The development of lidar as a tool for quantifying forest structure offers new solutions to longstanding challenges of measuring wildlife habitat. For example, wildlife biologists need to predict and map species distributions in order to identify priority areas for conservation and restoration, as well as to guide survey efforts. But when the species of interest inhabit the canopy of ancient forests in the Pacific Northwest, measuring the relevant features in complexly structured space high above the forest floor can be challenging. Lidar can substantially improve the accuracy and precision of characterizations of habitat relationships for wildlife species that dwell in the forest canopy by providing fine-scale, three-dimensional (3D) measurements of vegetation. Such data may be key to understanding habitat selection by old-growth associated species, but these areas are inaccessible by either traditional ground plots or other remote sensing methods.
USGS scientists tested the utility of lidar-derived variables to accurately identify suitable nesting habitat for the marbled murrelet on the Coos Bay District of the Bureau of Land Management. The results of this work showed that incorporating lidar-derived variables into habitat models can more accurately represent habitat for species that are highly influenced by canopy structure, like the marbled murrelet.

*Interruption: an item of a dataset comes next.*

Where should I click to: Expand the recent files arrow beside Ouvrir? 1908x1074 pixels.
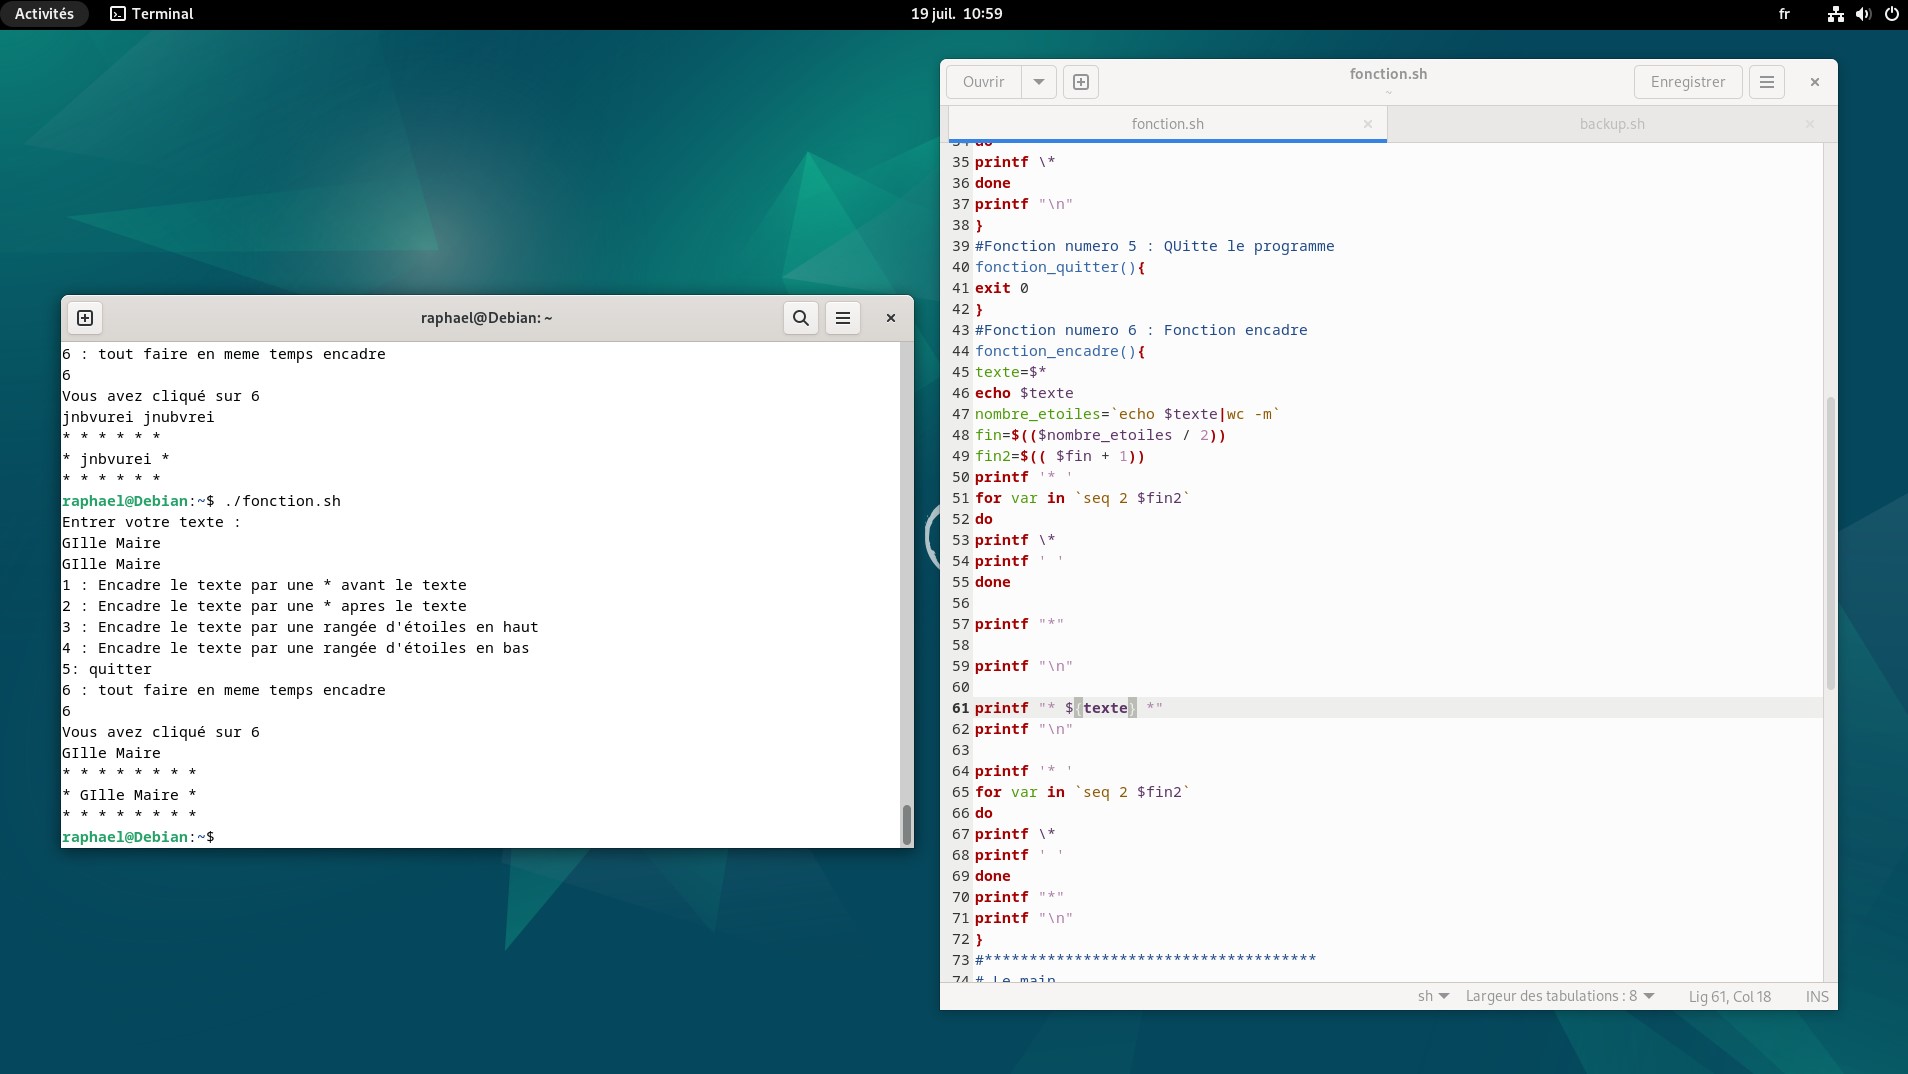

Based on the success of the habitat model developed in the Coos Bay region, USGS scientists tested its transferability to the Siuslaw National Forest, which comprises the northern half of the Oregon coastal Conservation Zone for marbled murrelets as designated by the Marbled Murrelet Recovery Plan. Development of a new model trained on data from the Siuslaw resulted in the selection of a slightly different set of lidar metrics from the original Coos Bay model. However, in spite of the difference in specific lidar metrics between the two models, both models indicated positive relationships between the probability of occupancy by murrelets and measures of canopy structural complexity across the Conservation Zone. Therefore, the results of this work indicate that occupancy by murrelets throughout the region is reliably associated with forest structural metrics that can be quantified with lidar. The USGS models of murrelet habitat can be used to identify and map highly suitable patches of nesting habitat for murrelets because they are based on ecologically relevant, fine-scale differences in canopy structure. Lidar is currently the only method for acquiring data that quantify 3D vegetation structure that can be used to estimate availability of habitat for canopy-associated species in structurally complex forests.
Lidar point cloud image depicting contrast between forest stand with tall trees (right) comprising highly suitable nesting habitat for marbled murrelets, and unsuitable young forest (left) in the Oregon Coast Ranges, USA.